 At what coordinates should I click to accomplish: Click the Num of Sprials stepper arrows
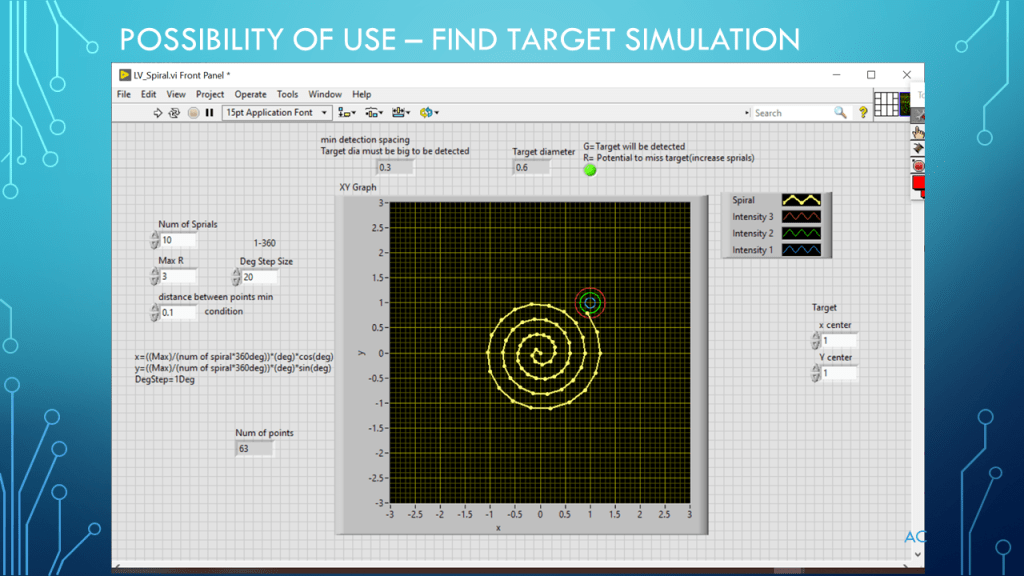point(154,241)
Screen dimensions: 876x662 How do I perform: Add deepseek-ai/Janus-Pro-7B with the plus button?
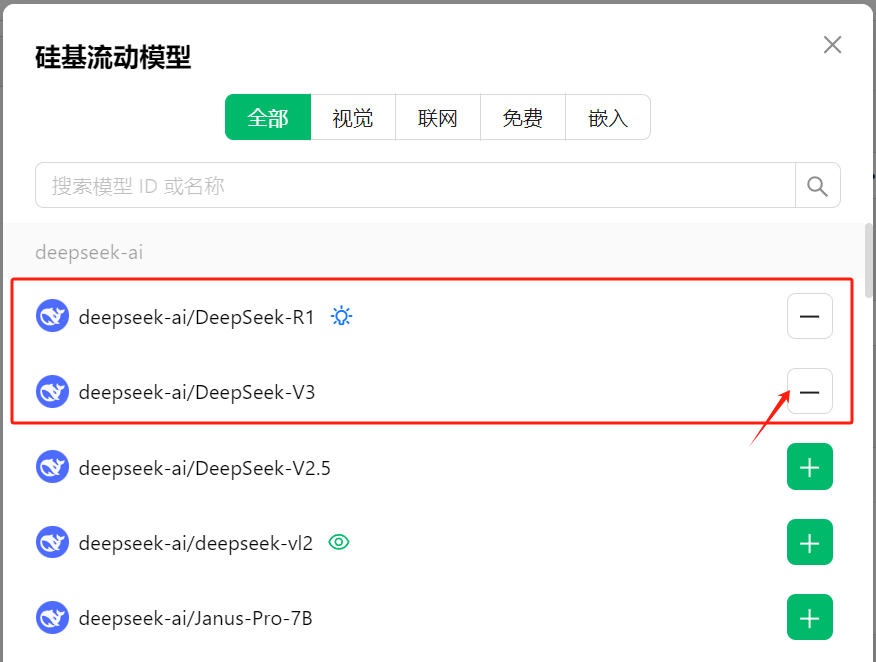(809, 617)
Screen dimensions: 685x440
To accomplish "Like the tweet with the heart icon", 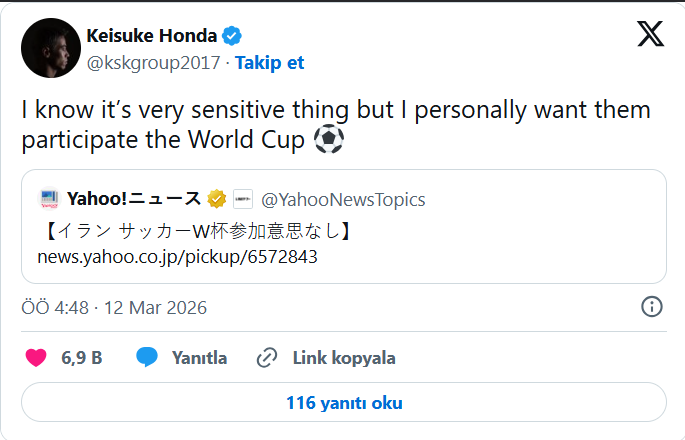I will pyautogui.click(x=36, y=358).

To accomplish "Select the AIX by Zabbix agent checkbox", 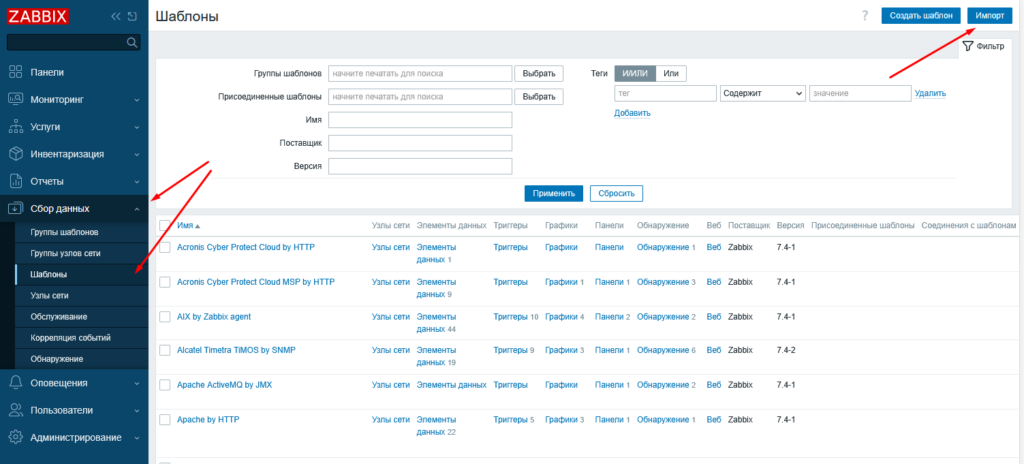I will [x=164, y=317].
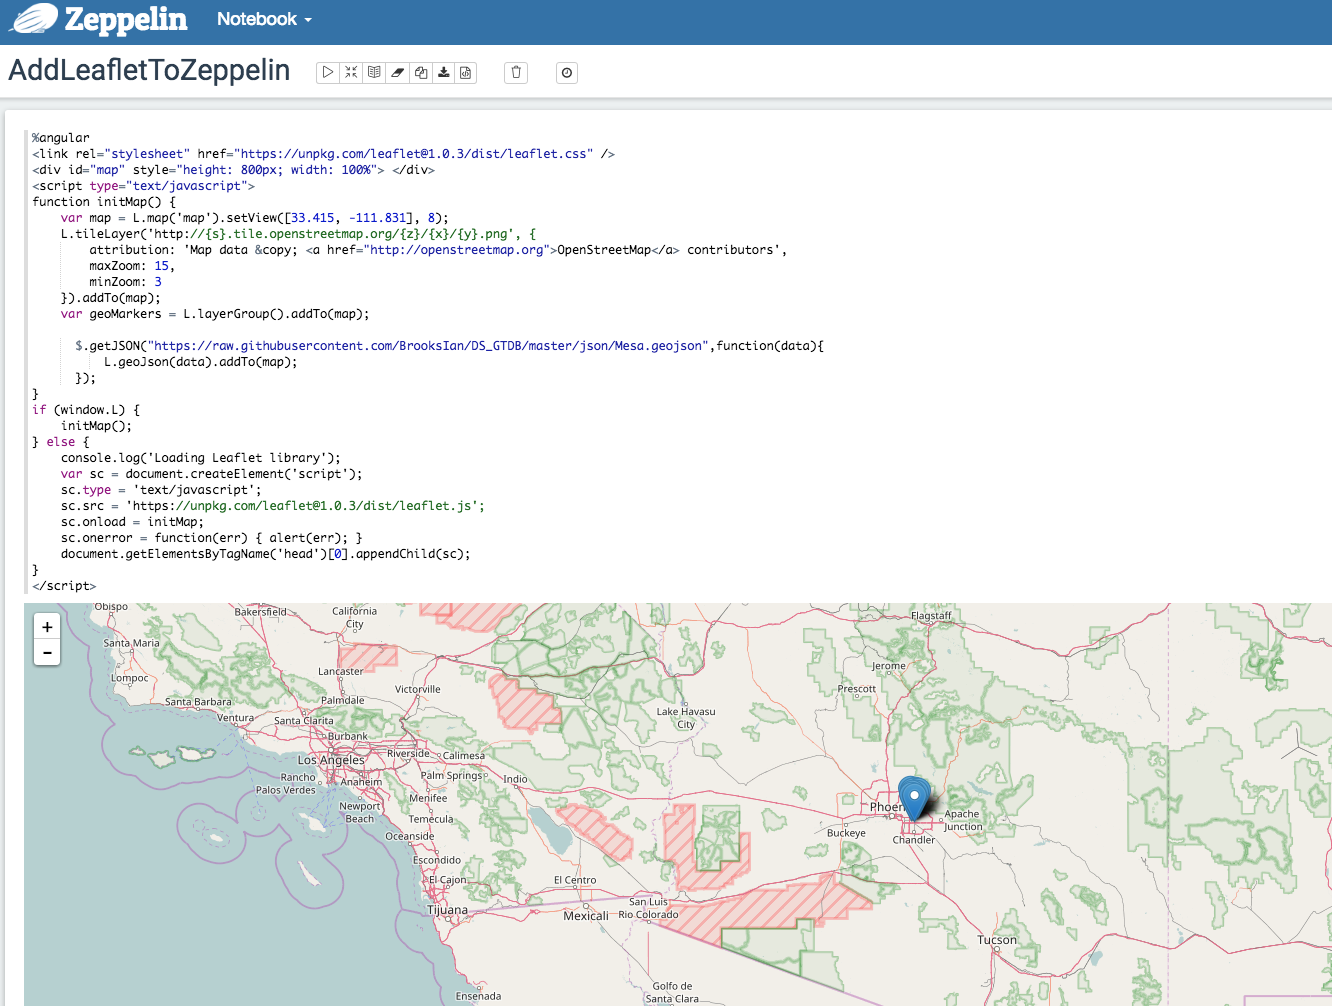Select the blue map marker near Phoenix

(915, 795)
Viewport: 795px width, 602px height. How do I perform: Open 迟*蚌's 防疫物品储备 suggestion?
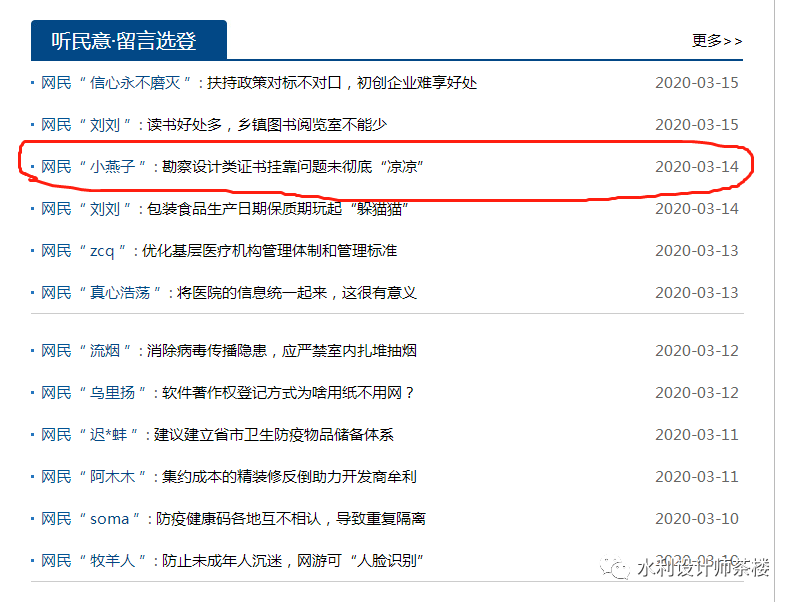click(x=217, y=435)
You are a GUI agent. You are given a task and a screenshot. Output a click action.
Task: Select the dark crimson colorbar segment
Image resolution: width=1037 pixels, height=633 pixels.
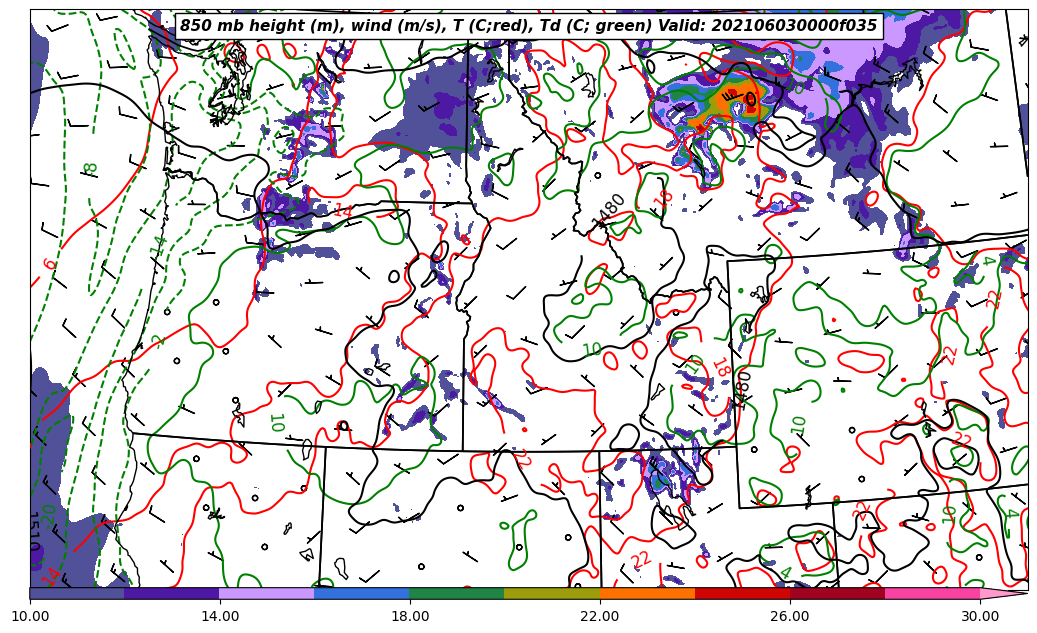pos(836,593)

● ● ●

The task |
The lines needed are those from the one containing "Viewport: 795px width, 602px" through the end of the listing, given again word for word and without any picture.

Written solution |
Viewport: 795px width, 602px height. How do I perform: Open 迟*蚌's 防疫物品储备 suggestion?
click(x=217, y=435)
You are a GUI agent. You are given a task and a screenshot. Output a click action.
Task: Select the dark crimson colorbar segment
Image resolution: width=1037 pixels, height=633 pixels.
pos(836,593)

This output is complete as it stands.